=== PROBLEM STATEMENT ===
Output the data word for word. Begin at its first line and end at the line with "Task: Expand the Scopri menu".

*** Begin section ***

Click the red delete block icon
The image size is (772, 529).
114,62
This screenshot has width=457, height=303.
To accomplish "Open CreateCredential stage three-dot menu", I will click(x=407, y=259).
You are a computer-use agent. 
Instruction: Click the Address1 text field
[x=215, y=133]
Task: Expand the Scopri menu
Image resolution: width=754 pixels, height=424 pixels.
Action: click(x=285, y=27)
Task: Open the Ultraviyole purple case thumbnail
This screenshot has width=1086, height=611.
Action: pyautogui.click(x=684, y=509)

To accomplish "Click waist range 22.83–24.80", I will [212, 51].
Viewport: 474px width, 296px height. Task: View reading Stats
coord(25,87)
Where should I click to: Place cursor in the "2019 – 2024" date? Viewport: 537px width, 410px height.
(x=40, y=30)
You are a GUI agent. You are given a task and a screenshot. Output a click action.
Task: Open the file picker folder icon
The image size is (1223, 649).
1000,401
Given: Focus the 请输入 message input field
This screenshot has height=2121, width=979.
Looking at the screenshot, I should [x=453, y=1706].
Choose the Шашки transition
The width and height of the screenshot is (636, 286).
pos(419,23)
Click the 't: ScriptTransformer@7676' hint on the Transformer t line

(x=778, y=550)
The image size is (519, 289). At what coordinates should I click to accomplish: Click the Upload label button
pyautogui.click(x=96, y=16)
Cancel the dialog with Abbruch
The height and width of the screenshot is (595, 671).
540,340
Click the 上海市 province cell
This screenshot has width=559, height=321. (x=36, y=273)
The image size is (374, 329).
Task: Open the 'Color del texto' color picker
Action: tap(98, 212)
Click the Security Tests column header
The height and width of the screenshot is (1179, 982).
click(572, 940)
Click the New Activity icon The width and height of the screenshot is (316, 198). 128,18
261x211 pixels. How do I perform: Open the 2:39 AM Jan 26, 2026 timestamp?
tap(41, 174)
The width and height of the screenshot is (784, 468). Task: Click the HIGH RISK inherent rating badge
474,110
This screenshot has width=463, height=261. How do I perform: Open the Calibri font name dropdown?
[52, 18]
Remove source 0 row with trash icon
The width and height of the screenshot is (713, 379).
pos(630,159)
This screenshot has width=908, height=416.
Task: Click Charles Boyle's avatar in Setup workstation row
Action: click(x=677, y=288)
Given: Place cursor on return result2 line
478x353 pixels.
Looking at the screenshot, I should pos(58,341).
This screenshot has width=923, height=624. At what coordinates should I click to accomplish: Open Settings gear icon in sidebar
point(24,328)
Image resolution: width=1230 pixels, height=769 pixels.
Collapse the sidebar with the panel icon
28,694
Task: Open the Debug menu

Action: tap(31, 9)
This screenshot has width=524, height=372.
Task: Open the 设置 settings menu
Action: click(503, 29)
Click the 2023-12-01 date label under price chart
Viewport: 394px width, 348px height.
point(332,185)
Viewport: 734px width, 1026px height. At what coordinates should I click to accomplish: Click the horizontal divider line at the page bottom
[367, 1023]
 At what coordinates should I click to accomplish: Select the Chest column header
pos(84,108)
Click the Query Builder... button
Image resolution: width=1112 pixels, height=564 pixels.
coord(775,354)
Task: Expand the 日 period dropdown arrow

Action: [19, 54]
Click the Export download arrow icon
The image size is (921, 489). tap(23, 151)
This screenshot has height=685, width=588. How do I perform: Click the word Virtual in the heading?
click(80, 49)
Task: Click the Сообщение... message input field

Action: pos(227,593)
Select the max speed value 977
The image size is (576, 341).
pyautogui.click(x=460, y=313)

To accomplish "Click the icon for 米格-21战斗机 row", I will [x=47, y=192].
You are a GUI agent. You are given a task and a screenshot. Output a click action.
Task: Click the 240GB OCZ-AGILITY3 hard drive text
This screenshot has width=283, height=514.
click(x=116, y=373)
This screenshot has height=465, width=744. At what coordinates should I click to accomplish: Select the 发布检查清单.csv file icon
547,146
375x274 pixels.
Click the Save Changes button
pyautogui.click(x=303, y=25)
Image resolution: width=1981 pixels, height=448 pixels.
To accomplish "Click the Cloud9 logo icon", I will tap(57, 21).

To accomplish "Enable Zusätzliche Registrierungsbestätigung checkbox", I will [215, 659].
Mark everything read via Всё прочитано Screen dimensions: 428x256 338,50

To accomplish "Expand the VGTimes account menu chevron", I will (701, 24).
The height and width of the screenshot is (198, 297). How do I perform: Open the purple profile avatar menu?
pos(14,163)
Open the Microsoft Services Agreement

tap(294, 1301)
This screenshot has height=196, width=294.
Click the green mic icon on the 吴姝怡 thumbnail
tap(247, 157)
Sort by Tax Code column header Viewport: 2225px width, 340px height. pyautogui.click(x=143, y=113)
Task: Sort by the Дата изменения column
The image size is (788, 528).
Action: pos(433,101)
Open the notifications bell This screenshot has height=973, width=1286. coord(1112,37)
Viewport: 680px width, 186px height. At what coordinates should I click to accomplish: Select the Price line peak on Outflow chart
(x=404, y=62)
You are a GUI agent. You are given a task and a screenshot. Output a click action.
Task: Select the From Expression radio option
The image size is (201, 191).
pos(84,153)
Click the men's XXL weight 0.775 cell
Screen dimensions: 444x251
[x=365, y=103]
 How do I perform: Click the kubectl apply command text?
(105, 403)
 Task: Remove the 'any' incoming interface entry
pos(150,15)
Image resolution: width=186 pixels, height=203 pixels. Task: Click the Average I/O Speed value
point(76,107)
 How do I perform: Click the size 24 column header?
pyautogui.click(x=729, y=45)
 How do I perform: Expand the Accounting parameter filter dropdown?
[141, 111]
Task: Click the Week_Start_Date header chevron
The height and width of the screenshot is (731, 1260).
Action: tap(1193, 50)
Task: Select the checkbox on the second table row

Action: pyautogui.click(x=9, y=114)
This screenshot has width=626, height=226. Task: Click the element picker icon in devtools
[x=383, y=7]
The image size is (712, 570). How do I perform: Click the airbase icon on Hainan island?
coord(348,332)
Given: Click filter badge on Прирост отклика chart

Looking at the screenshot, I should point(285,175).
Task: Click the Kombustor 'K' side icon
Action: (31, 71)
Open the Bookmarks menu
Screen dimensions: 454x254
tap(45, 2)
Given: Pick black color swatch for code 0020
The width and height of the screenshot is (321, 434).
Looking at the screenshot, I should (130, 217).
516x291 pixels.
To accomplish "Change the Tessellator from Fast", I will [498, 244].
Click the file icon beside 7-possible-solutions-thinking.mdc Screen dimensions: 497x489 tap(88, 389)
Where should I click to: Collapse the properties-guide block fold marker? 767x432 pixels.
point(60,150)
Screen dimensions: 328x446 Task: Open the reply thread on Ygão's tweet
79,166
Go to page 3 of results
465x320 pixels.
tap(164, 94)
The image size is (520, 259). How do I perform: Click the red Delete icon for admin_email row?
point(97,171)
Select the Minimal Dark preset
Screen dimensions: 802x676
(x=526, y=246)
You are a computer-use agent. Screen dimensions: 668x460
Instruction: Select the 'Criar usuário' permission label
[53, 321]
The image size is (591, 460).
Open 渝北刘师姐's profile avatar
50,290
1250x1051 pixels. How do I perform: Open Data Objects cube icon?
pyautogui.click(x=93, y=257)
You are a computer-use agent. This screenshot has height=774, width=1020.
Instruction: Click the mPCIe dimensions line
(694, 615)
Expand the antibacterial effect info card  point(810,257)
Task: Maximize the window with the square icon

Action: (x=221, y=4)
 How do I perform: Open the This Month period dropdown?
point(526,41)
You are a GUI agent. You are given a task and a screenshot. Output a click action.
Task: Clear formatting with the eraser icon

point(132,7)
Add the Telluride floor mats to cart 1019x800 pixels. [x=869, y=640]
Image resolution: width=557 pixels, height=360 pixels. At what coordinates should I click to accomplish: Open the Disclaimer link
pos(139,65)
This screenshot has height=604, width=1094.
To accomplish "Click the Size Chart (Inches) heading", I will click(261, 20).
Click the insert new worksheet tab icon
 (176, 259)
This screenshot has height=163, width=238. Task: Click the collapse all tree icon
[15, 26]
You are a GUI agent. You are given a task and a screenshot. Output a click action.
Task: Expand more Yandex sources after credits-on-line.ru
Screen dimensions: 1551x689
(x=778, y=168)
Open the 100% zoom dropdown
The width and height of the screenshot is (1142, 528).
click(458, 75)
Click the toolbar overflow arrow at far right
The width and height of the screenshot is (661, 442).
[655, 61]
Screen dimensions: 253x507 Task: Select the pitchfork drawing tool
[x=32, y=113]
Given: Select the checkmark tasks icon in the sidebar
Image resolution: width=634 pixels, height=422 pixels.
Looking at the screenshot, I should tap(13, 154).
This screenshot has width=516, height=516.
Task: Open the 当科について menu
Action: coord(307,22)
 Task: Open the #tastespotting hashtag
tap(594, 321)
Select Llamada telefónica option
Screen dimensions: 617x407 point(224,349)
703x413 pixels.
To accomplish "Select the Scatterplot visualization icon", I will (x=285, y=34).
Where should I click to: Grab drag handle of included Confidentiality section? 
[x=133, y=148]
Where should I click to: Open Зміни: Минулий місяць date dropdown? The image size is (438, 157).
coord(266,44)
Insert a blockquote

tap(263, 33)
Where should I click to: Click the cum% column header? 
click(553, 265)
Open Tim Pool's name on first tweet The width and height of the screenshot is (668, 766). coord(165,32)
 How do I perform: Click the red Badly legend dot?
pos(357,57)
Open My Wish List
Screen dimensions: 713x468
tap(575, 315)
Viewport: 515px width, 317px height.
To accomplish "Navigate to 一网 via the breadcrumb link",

*** End section ***

=== RESPONSE AREA ===
Click the red delete block icon
The image size is (772, 529).
114,62
This screenshot has width=457, height=303.
To accomplish "Open CreateCredential stage three-dot menu", I will click(x=407, y=259).
You are a computer-use agent. 
Instruction: Click the Address1 text field
[x=215, y=133]
Task: Expand the Scopri menu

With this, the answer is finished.